If the relationship goes well, the child is released and the suitor will bring the adoption action. When entering with the process, the applicant will receive provisional custody, which will be valid until the conclusion of the process. At that moment, the child moves in with the family. The technical team continues to make periodic visits and will present a conclusive evaluation;

7. Sentence of adoption and registration of the child or adolescent in the family

Finally, the judge pronounces the sentence of adoption and determines the drafting of the new birth record, with the surname of the new family. There is also the possibility of changing the child’s first name. At that moment, the child becomes entitled to all the rights of a biological child.

Some questions you may have regarding adoption …
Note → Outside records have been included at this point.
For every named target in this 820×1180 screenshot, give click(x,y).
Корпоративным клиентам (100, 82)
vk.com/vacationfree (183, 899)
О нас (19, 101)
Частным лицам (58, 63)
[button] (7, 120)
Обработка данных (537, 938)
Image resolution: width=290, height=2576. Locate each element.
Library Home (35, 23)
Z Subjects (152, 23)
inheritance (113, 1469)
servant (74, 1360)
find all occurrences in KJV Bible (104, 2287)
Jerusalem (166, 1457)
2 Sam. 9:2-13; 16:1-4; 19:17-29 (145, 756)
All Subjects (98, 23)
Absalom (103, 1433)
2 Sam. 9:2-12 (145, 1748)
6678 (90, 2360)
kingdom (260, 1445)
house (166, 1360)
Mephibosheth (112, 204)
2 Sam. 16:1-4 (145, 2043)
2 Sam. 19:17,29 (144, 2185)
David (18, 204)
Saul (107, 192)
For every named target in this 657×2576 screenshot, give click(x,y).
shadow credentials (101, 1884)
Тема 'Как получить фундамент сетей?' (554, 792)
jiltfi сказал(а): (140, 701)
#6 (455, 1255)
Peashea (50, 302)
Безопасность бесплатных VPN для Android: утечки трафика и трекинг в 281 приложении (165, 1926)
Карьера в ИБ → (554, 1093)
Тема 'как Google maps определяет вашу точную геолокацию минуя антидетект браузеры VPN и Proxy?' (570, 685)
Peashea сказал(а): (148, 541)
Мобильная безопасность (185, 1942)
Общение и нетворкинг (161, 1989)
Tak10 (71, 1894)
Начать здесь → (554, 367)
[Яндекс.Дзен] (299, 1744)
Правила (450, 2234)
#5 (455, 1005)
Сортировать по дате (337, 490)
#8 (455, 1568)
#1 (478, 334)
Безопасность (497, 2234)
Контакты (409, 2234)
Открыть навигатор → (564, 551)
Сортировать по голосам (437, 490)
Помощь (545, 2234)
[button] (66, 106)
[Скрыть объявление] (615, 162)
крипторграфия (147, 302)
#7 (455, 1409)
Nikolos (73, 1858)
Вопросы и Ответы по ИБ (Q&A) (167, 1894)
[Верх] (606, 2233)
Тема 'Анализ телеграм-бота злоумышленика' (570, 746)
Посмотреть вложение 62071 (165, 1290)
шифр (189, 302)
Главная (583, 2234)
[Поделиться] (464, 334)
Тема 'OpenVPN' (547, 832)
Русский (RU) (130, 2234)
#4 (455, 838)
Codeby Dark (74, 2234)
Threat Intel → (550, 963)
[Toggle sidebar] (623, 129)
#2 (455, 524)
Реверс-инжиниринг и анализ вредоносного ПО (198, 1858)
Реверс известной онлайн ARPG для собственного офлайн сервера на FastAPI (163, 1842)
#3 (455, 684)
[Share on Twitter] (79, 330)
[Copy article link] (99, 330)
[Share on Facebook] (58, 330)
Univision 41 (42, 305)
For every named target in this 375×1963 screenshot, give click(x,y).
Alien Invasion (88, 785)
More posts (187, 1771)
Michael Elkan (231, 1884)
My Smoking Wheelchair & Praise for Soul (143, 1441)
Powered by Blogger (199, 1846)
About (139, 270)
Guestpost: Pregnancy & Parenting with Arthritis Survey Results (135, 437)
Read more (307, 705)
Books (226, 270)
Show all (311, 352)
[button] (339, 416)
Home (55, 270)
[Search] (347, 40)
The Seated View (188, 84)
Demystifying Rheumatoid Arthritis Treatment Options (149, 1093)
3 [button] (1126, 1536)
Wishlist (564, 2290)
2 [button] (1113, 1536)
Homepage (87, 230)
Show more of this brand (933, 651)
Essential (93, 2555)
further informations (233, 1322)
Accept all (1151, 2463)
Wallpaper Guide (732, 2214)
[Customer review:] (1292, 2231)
In addition to these steps, it is necessary to make three observations on the adoption process in Brazil:

1. Who can adopt?

Single people, widows or living in stable union can also adopt; the adoption by homosexual couples is not yet established by law, but some judges have already given favorable decisions regarding them.

2. Is it possible to choose a child or adolescent to adopt?

During the technical interview, the applicant will describe what he or she wants in the profile of the child or adolescent. It is possible to choose the sex, the age group, the state of health, the brothers, etc. When the child has siblings, the law provides that the group is not separated;

3. Is it possible to be disapproved in the adoption process?

If your name is not approved for adoption, find out why. Lifestyle incompatible with raising a child or wrong reasons (to appease loneliness, to overcome the loss of a loved one, overcome marital crisis, etc.) can make an adoption unfeasible. Do not worry, you can suit and start the process again!

Problems with adoption in Brazil

Contrary to what many people imagine, Brazil does not lack couples or people who wish to adopt. On the contrary, according to data from the National Justice Council (CNJ), there are 7,158 children eligible for adoption and 38,000 people interested in adopting.

Why, then, is there such a difference between adoptive children and pretenders who want to adopt them? According to the CNJ, the biggest obstacle to adoption in Brazil is that the child profile demanded by the applicants – that is, age, color / race, health – is not compatible with that available in the host institutions. According to Judge Hélia Viegas, from the 1st Child and Youth Court of Recife-PE, “The minority of the children is in the idealized profile, that is, white and less than four years. If the requirements do not change, adoption by the ANC will take a long time. ” Another problem verified by the CNJ is the demand of the applicants to adopt children without siblings, who are also the minority.

Is adoption in the world very different from adoption in Brazil?

In much of the world, adoption standards are less demanding than Brazilian ones. However, this “ease” of adoption abroad is not necessarily a good thing, since poverty, tragedies and wars end up creating an export market for children. Examples are northern and central African countries, regions affected by poverty and civil war, which require little bureaucracy to adopt, increasing the possibility of trafficking in children and adolescents, for example.

There are also cases of countries such as China, where the one-child policy eventually led to hundreds of thousands of children being abandoned (with minimal chance of being adopted by Chinese couples) made available for international adoption.

In sum, most countries have less demanding and detailed rules of adoption than Brazil, although all of them give the Judiciary the final say. Another difference from the majority is that Brazil prohibits the participation of specialized agencies in the adoption process. Such agencies exist in other countries and can be advantageous as they facilitate dealings with public agencies and all the bureaucracy and documentation involved. But such “agility” comes with a price, allegations of corruption and the black market of children linked to service delivery are frequent, according to Campell Law Observer.